モンゴルのゴビ砂漠で恐竜の化石を発掘する調査隊のメンバー(林原提供)

 公募すると、全国から研究者などが集まり、地元の人材が入れなくなる。だから、地元大学の先生に頼み、社員の99・9%は地元から採用している。もし、うちがなければ、優秀な人材が県外に流出してしまう。

 ―全国から地域に優秀な人材を集めることも、地元貢献では。

 そこまでして大きくはしたくないし、雇用を増やさないと、地元の発展もありませんから。研究には、世界から優秀な人材を高い給料で集めた方がいいのかもしれませんが、うちは大企業と競合しない分野を手掛けていて、トップの人材でなくてもこなせる。けれど、こなした後は、その分野では第一人者になれる。それが、うちの人材育成のやり方です。

 ―視線は常に地元に向いてますね。

→ **作業依頼**
本文のうち「公募すると、全国から研究者な」で始まり「うちの人材育成のやり方です。」まで続く部分を、「優秀な人材」を「有能な人材」に置き換えて書き直してください。

→ **元データ**
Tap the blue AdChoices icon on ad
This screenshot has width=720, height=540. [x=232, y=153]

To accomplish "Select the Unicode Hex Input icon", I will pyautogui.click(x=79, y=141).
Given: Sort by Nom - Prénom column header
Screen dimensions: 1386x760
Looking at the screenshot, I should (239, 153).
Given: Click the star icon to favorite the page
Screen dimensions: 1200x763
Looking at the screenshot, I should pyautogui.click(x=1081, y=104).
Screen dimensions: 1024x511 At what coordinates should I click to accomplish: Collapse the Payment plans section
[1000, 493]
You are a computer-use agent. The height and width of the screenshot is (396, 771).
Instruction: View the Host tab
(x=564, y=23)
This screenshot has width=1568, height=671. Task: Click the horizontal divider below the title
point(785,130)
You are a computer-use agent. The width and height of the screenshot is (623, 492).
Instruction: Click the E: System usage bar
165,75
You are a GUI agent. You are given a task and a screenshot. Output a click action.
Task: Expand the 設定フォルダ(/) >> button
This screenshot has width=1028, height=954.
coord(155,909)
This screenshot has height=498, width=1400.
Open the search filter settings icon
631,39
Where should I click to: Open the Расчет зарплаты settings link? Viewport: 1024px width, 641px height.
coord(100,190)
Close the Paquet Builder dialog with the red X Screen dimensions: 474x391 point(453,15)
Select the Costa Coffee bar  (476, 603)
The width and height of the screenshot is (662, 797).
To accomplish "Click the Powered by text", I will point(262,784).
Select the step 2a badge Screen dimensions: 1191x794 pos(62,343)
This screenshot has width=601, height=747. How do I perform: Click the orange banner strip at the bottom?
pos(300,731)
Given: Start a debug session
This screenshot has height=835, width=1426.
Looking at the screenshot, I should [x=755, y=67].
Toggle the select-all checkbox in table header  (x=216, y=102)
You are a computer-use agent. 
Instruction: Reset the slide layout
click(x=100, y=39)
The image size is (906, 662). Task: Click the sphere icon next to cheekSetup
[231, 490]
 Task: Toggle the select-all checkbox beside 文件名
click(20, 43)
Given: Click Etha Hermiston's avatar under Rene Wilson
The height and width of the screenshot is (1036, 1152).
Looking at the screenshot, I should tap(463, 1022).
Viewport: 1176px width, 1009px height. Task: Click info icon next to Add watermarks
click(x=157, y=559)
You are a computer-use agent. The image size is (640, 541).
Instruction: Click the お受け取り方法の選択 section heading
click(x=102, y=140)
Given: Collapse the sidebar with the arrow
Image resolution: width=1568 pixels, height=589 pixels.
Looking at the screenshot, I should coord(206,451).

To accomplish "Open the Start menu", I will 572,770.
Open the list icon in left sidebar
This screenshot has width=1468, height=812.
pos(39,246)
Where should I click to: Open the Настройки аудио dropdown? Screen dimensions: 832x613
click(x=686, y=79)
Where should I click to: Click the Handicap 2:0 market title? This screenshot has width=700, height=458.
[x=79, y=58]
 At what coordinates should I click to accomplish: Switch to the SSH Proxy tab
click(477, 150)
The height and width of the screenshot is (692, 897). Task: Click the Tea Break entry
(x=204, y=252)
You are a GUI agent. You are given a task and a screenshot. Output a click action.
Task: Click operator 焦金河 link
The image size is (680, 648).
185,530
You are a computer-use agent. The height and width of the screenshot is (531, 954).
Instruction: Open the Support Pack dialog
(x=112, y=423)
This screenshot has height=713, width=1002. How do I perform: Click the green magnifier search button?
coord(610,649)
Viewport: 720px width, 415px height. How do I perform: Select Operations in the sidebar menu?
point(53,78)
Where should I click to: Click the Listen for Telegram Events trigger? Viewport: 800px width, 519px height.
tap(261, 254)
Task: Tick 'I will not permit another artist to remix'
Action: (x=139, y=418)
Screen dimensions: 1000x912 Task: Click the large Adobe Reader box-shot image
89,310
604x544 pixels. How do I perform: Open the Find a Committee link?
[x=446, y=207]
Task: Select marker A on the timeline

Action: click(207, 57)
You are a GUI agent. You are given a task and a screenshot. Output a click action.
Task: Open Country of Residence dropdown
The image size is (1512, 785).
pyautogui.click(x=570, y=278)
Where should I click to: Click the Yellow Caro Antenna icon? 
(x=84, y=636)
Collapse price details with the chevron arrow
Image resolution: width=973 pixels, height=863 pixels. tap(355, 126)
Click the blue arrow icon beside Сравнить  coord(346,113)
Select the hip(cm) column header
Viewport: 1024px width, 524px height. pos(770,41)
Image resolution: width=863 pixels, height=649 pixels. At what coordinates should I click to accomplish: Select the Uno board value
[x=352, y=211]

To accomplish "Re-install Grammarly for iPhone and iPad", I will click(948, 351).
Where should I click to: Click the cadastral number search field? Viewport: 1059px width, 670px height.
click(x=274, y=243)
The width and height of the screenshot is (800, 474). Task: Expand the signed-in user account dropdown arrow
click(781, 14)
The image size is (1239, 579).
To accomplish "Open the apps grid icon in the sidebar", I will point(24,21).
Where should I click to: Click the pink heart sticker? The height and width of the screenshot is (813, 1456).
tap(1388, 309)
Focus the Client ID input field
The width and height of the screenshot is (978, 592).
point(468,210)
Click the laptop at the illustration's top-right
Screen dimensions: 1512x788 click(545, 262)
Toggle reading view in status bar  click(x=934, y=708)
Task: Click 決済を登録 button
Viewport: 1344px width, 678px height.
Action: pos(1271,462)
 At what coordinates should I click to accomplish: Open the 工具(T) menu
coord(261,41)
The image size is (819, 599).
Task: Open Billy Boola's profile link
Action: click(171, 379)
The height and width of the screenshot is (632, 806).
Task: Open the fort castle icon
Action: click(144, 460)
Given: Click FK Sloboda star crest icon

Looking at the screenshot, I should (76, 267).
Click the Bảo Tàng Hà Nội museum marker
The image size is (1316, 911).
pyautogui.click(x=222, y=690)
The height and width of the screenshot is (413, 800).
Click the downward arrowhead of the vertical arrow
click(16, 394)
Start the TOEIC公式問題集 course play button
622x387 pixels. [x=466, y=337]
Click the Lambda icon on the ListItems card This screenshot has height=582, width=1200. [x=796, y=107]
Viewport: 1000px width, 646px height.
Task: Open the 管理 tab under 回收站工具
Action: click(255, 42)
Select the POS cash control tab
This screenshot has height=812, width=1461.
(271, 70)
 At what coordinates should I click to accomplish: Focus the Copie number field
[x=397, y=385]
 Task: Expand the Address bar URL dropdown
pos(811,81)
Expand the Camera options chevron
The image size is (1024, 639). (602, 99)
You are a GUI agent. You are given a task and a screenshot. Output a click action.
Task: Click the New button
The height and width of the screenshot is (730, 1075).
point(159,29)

→ **解答**
公募すると、全国から研究者などが集まり、地元の人材が入れなくなる。だから、地元大学の先生に頼み、社員の99・9%は地元から採用している。もし、うちがなければ、有能な人材が県外に流出してしまう。

 ―全国から地域に有能な人材を集めることも、地元貢献では。

 そこまでして大きくはしたくないし、雇用を増やさないと、地元の発展もありませんから。研究には、世界から有能な人材を高い給料で集めた方がいいのかもしれませんが、うちは大企業と競合しない分野を手掛けていて、トップの人材でなくてもこなせる。けれど、こなした後は、その分野では第一人者になれる。それが、うちの人材育成のやり方です。